Sungguh mengerikan menyadari bahwa seseorang telah kehilangan kesempatan untuk bahagia. Ada perasaan yang disebut penyesalan yang dapat menggerogoti bagai gigi kecil yang tajam. Babouscka merasakan gigi kecil ini mengiris hatinya setiap kali ia mengingat kunjungan Tiga Raja.

Setelah beberapa saat, pikiran tentang Anak Kecil itu menjadi pikiran pertamanya saat terjaga dan pikiran terakhirnya di malam hari. Suatu hari ia menutup pintu rumahnya untuk selamanya, dan memulai perjalanan panjang. Ia tak punya harapan untuk menyalip Tiga Raja, tetapi ia rindu menemukan Anak itu, agar ia juga dapat mengasihi dan menyembah-Nya. Ia bertanya kepada setiap orang yang ditemuinya, dan beberapa orang menganggapnya gila, tetapi yang lain memberinya jawaban yang baik. Pernahkah Anda menduga bahwa Anak kecil yang dicari oleh Tiga Raja itu adalah Tuhan kita sendiri?

Orang-orang memberi tahu Babouscka bagaimana Dia dilahirkan di palungan, dan banyak hal lain yang telah kalian pelajari sejak lama. Jawaban-jawaban ini sangat membingungkan wanita tua itu. Ia hanya punya satu ide di kepalanya yang bodoh. Tiga Raja telah pergi mencari seorang Bayi. Ia akan, jika tidak terlambat, mencari-Nya juga.

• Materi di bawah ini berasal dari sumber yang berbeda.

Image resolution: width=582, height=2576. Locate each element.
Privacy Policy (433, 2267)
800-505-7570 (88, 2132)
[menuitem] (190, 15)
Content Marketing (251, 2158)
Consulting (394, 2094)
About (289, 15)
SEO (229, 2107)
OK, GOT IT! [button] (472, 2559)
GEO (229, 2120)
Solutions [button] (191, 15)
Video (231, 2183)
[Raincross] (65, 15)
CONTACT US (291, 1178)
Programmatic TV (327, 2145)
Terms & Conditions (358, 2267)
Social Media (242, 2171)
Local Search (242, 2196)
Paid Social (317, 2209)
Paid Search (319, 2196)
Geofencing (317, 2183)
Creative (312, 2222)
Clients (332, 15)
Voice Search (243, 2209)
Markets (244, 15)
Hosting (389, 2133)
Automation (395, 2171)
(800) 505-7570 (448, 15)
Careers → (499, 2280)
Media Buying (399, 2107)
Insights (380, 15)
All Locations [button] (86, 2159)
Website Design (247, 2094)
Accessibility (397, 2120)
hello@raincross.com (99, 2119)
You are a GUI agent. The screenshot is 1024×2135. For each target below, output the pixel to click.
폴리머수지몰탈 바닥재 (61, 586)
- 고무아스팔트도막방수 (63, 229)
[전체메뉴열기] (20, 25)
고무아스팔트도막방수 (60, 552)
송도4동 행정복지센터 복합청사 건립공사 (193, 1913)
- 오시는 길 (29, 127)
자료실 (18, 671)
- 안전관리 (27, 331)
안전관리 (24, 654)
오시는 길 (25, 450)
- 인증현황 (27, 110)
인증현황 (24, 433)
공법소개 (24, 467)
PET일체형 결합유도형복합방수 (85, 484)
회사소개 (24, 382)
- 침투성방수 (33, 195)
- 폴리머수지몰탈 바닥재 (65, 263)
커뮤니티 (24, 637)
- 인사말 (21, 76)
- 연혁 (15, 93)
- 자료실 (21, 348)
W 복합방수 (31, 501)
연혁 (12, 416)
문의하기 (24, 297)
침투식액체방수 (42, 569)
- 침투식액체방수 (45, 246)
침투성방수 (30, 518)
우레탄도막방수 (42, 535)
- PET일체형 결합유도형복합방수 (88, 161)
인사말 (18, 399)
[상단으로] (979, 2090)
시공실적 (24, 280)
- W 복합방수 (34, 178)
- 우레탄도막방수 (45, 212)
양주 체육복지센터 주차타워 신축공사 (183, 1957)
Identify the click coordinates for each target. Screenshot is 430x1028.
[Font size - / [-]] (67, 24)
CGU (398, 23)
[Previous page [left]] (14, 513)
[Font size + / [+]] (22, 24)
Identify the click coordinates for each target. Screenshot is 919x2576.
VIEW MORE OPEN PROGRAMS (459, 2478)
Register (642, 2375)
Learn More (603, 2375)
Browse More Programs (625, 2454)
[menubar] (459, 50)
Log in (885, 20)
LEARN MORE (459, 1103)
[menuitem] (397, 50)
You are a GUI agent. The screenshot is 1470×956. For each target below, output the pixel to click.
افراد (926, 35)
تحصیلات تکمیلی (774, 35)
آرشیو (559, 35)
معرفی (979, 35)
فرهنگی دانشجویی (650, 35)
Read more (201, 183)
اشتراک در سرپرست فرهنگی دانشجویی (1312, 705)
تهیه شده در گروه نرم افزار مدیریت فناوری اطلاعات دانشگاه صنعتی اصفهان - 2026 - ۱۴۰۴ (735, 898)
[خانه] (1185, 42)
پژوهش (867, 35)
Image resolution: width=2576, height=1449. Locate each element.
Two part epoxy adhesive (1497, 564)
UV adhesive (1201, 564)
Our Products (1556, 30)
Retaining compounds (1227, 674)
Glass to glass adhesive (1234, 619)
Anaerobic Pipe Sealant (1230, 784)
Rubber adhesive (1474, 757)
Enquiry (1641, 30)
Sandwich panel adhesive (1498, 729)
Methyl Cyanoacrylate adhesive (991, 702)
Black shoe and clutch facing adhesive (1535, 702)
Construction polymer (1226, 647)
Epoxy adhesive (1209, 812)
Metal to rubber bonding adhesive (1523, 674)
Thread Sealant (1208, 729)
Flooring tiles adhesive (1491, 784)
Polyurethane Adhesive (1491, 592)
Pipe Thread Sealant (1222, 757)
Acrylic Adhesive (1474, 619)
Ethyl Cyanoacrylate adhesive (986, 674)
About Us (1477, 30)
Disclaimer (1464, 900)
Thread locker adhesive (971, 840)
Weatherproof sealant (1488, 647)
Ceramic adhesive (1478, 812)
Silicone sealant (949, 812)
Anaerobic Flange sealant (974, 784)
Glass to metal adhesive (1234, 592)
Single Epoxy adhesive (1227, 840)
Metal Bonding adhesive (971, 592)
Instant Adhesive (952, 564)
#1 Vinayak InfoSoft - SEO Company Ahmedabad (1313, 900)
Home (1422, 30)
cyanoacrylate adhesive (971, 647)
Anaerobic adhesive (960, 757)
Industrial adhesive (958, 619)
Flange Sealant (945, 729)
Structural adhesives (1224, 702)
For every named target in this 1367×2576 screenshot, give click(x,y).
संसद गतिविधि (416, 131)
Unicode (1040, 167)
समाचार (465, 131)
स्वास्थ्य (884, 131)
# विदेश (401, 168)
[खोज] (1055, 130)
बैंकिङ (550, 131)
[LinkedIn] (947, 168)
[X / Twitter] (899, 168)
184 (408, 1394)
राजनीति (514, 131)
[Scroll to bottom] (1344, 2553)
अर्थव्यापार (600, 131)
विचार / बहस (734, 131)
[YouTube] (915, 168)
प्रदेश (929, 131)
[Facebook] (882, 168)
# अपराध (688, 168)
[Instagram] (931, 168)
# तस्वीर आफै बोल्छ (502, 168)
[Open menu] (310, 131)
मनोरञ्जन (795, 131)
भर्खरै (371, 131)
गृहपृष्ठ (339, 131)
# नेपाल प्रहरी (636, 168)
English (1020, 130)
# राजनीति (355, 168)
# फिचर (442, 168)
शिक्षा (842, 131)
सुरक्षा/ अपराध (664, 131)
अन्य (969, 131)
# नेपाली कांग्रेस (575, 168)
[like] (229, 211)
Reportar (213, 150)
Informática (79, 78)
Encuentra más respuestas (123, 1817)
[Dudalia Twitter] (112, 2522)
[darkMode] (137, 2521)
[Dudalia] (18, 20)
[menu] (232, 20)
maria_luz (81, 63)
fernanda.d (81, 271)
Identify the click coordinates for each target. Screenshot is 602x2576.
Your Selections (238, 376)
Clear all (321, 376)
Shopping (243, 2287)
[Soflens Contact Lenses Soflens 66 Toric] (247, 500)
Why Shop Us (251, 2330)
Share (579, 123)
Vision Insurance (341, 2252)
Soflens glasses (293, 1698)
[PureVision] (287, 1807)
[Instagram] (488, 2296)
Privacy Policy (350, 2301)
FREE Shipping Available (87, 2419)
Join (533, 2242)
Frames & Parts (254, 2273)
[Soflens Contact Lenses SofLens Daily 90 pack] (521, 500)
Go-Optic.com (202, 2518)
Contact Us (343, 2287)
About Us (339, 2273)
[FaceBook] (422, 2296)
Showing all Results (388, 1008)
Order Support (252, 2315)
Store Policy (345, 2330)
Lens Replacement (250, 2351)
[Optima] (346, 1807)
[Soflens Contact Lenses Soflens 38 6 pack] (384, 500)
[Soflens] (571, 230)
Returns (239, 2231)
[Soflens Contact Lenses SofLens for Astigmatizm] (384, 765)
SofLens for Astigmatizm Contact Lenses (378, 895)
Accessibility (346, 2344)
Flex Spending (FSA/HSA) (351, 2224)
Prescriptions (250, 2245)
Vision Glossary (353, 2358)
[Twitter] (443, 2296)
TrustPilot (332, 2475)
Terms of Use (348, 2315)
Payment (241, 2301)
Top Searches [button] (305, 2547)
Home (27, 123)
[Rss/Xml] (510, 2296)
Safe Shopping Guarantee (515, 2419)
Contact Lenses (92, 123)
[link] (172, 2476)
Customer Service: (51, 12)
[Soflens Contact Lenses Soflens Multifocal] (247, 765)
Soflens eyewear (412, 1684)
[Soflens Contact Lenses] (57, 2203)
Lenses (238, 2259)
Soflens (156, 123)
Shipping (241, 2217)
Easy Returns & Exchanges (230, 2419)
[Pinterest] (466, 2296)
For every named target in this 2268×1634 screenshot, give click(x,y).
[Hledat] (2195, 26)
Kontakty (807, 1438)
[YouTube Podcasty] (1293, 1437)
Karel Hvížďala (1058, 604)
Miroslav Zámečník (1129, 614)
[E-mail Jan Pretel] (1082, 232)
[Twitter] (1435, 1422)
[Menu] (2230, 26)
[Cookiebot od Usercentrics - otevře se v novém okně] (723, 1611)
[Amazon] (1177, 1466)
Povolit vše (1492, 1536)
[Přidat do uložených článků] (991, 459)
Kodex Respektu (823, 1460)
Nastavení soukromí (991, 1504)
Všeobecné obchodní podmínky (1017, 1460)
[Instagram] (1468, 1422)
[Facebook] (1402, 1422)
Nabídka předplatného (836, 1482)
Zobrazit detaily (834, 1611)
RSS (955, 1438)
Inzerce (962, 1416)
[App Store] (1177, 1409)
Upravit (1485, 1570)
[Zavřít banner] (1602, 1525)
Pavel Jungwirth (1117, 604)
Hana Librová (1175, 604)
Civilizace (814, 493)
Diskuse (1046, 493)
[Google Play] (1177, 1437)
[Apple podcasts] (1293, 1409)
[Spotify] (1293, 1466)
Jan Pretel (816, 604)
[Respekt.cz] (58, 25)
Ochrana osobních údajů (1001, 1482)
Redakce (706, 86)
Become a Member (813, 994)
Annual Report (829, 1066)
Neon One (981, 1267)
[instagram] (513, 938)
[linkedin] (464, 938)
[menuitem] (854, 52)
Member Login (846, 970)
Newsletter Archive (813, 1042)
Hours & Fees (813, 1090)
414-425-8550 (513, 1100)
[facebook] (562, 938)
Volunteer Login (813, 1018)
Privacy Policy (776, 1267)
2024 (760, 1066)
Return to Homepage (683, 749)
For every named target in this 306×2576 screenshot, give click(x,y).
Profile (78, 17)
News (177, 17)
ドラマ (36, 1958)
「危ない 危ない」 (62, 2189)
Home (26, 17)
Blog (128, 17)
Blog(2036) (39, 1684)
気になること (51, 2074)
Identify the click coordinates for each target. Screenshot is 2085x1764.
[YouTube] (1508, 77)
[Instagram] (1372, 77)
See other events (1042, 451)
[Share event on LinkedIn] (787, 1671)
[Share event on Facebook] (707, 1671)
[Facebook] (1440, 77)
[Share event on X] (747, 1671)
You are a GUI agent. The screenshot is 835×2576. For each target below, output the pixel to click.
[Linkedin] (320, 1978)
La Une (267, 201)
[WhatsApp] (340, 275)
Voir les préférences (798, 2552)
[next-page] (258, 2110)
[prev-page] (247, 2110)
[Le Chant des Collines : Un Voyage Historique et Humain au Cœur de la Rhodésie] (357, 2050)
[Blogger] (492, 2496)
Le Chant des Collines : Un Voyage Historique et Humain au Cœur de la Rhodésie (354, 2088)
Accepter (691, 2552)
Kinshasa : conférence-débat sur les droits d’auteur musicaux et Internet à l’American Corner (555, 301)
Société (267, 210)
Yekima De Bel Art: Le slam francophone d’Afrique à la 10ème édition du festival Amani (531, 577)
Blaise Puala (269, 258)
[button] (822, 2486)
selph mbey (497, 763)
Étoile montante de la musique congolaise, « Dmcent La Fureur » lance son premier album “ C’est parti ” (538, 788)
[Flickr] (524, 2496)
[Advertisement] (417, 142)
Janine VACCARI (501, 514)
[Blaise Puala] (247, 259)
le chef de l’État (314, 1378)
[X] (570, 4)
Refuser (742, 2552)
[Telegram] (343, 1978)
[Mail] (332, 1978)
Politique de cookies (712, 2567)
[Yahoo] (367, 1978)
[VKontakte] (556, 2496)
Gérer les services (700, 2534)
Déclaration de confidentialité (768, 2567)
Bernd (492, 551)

Saya yakin ia lupa betapa lamanya waktu telah berlalu. Ia mencari bayi Kristus di palungan-Nya dengan sia-sia. Ia menghabiskan seluruh tabungannya untuk membeli mainan dan permen agar dapat berteman dengan anak-anak kecil, agar mereka tidak kabur saat ia tertatih-tatih masuk ke kamar bayi mereka.

Kini kau tahu siapa yang ia cari dengan sedih ketika ia menyibakkan tirai tempat tidur dan membungkuk di atas setiap bantal bayi. Terkadang, ketika sang nenek tua duduk mengangguk-angguk di dekat perapian, dan anak-anak yang lebih besar tidur di tempat tidur mereka, Babouscka tua tertatih-tatih masuk ke kamar, dan berbisik pelan, "Apakah Anak Kecil itu ada di sini?"

Ah, tidak; ia datang terlambat, sangat terlambat. Namun anak-anak kecil itu mengenalnya dan menyayanginya. Dua ribu tahun yang lalu ia kehilangan kesempatan untuk menemukan-Nya. Bengkok, keriput, tua, sakit, dan sedih, ia tetap hidup, menatap wajah setiap bayi—selalu kecewa, selalu mencari. Akankah ia akhirnya menemukan-Nya?